O Gráfico 6 apresenta a evolução das despesas de ODC classificadas como obrigatórias. Houve no período em análise um crescimento das despesas obrigatórias de ODC nas UFs, passando de R$ 0,8 bilhão em 2000 para R$ 2,3 bilhões, em 2020, considerando os valores liquidados. É importante salientar que parte deste crescimento de despesas obrigatórias guarda relação com o aumento de unidades acadêmicas e servidores efetivos no período.
– Valores referentes às despesas de ODC classificadas como obrigatórias das Universidades Federais (2000-2024): dotação atualizada, valores empenhados e liquidados
Em outro giro, o Gráfico 7 apresenta a evolução das despesas de ODC classificadas como discricionárias.
Os dados apontam para um expressivo crescimento dos valores liquidados com as despesas discricionárias entre 2002 e 2013, quando saltaram de R$ 2,7 bilhões para R$ 8,0 bilhões. Após este período, observou-se uma forte queda, até atingir R$ 3,9 bilhões em 2021, voltando a crescer em 2022 e 2023.
O Gráfico 8, que apresenta a evolução dos valores de ODC associados às emendas parlamentares, complementa a informação apresentada no Gráfico 7, pois parte dos recursos de ODC classificados como discricionários estão vinculados a emendas parlamentares que não são de uso discricionário das UFs, mas devem dirigir-se para a execução das determinações presentes quando as emendas são aprovadas. Dessa forma, mais uma vez, parte da autonomia universitária garantida na execução das despesas discricionárias de ODC é “sequestrada” pelas Emendas Parlamentares.

## EXERCÍCIO 1:
Reproduza literalmente as linhas dos registros, começando pela que contém "This screenshot has height=807, width=1536." e indo até o fim dos registros, com ambas as extremidades incluídas. Deixe as imagens fora da resposta.
Os registros não guardam qualquer relação com o trecho.

## REGISTROS DE ENTRADA:
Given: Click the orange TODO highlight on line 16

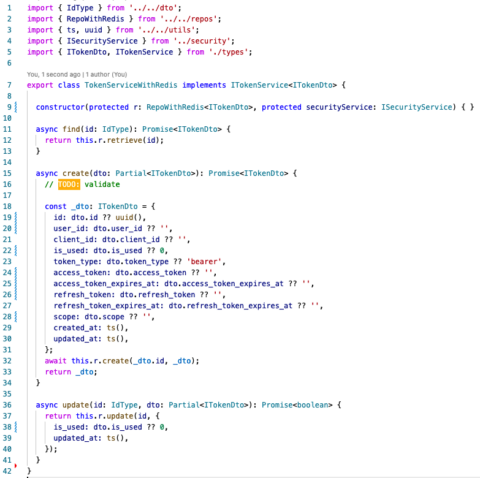Looking at the screenshot, I should click(x=69, y=184).
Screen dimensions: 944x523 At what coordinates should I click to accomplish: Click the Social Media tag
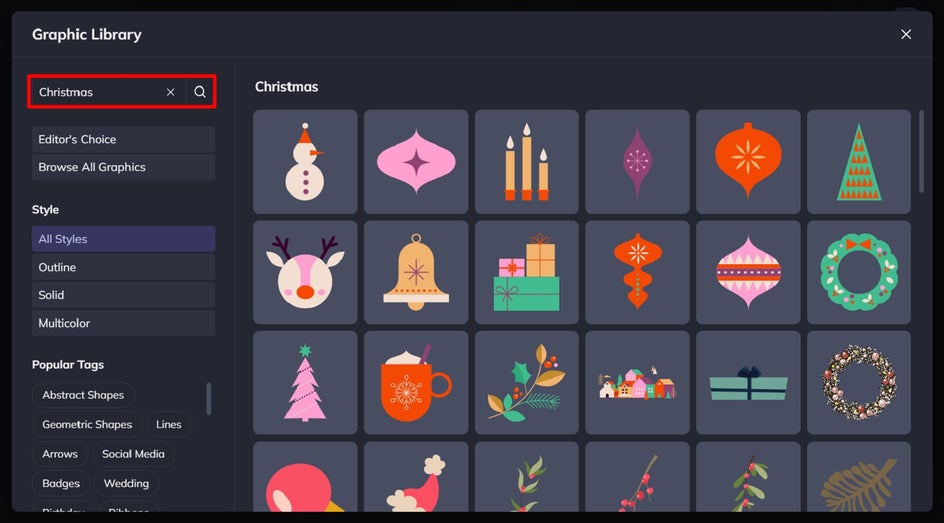pos(133,454)
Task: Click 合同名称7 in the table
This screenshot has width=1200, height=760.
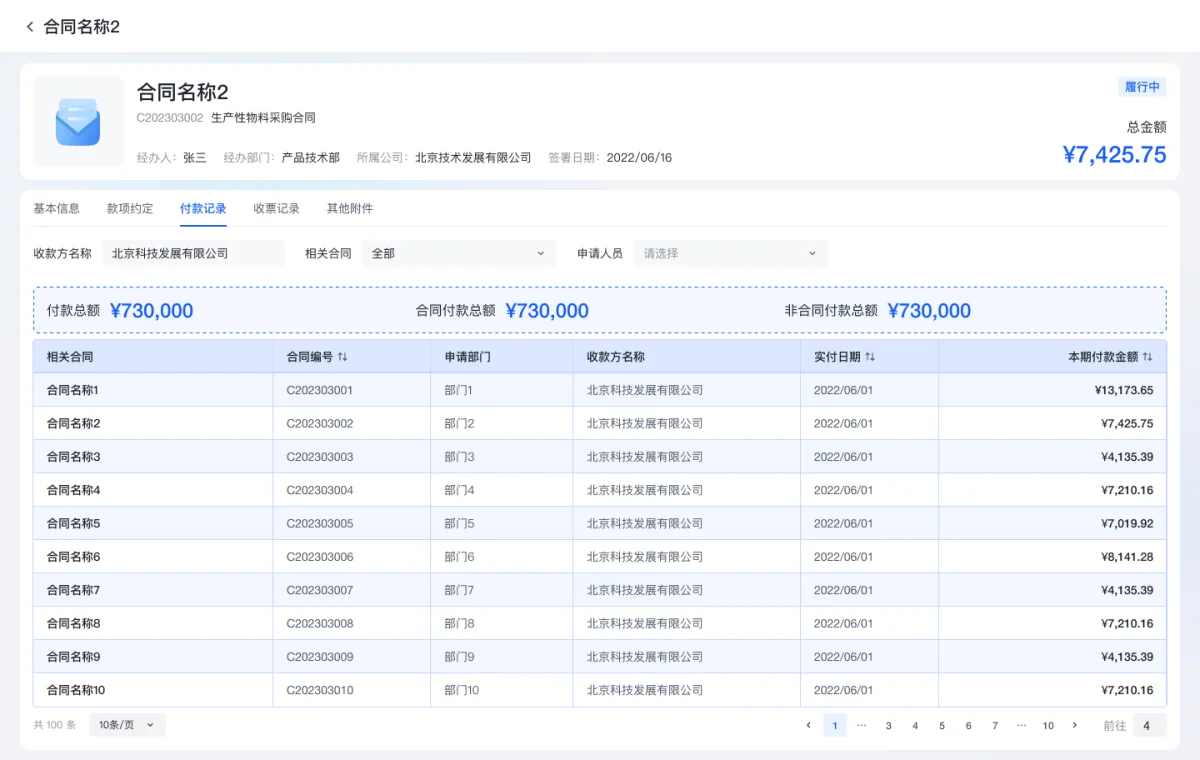Action: [x=74, y=590]
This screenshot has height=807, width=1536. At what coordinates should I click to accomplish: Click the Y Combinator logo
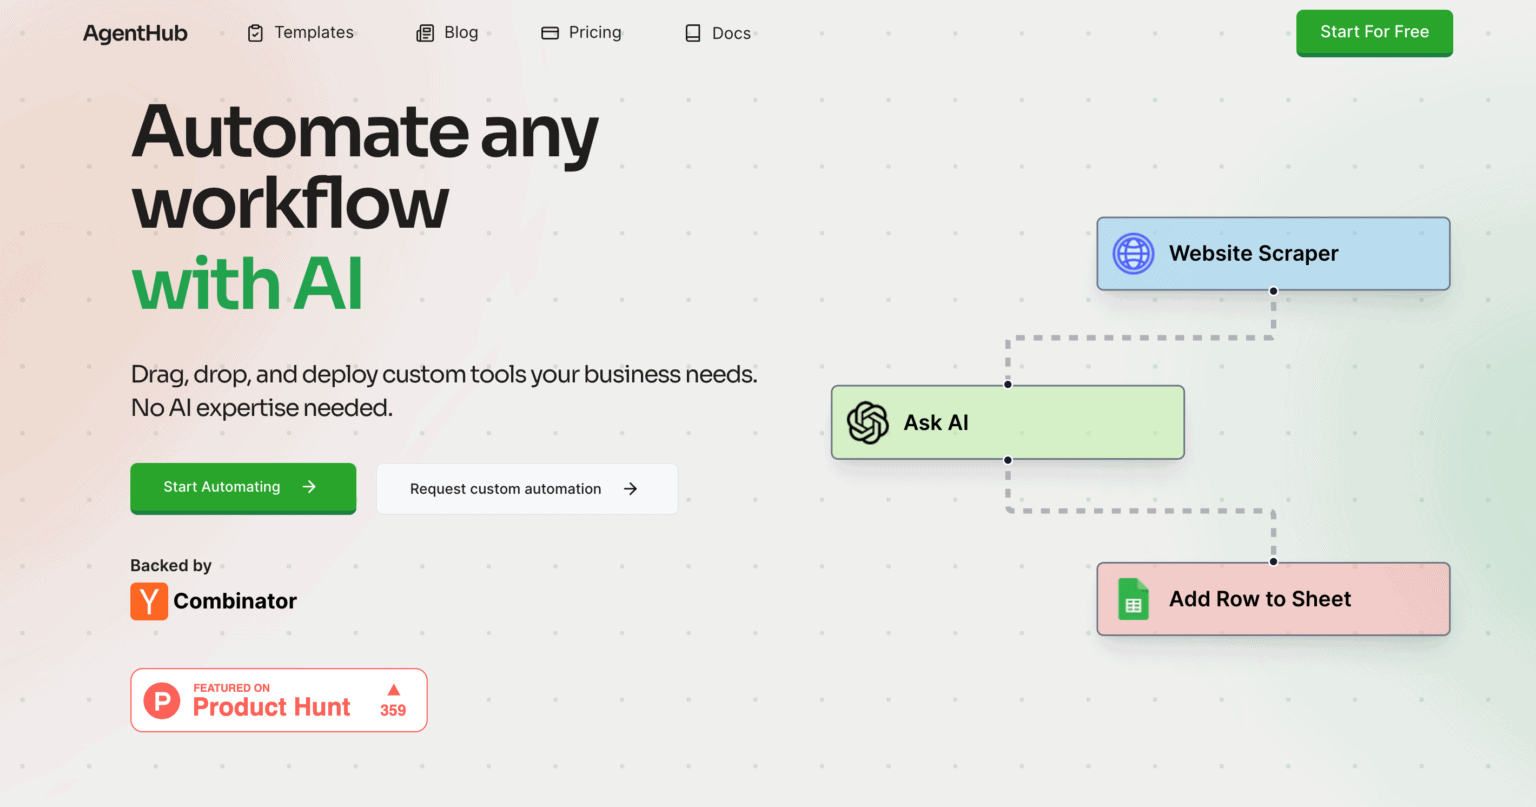(149, 601)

## EXERCÍCIO 2:
De acordo com o trecho sobre as despesas de ODC das Universidades Federais, qual valor liquidado as despesas discricionárias atingiram em 2021?

## RESULTADO 1:
This screenshot has height=807, width=1536. At what coordinates should I click to accomplish: Click the Y Combinator logo
(149, 601)

## RESULTADO 2:
R$ 3,9 bilhões.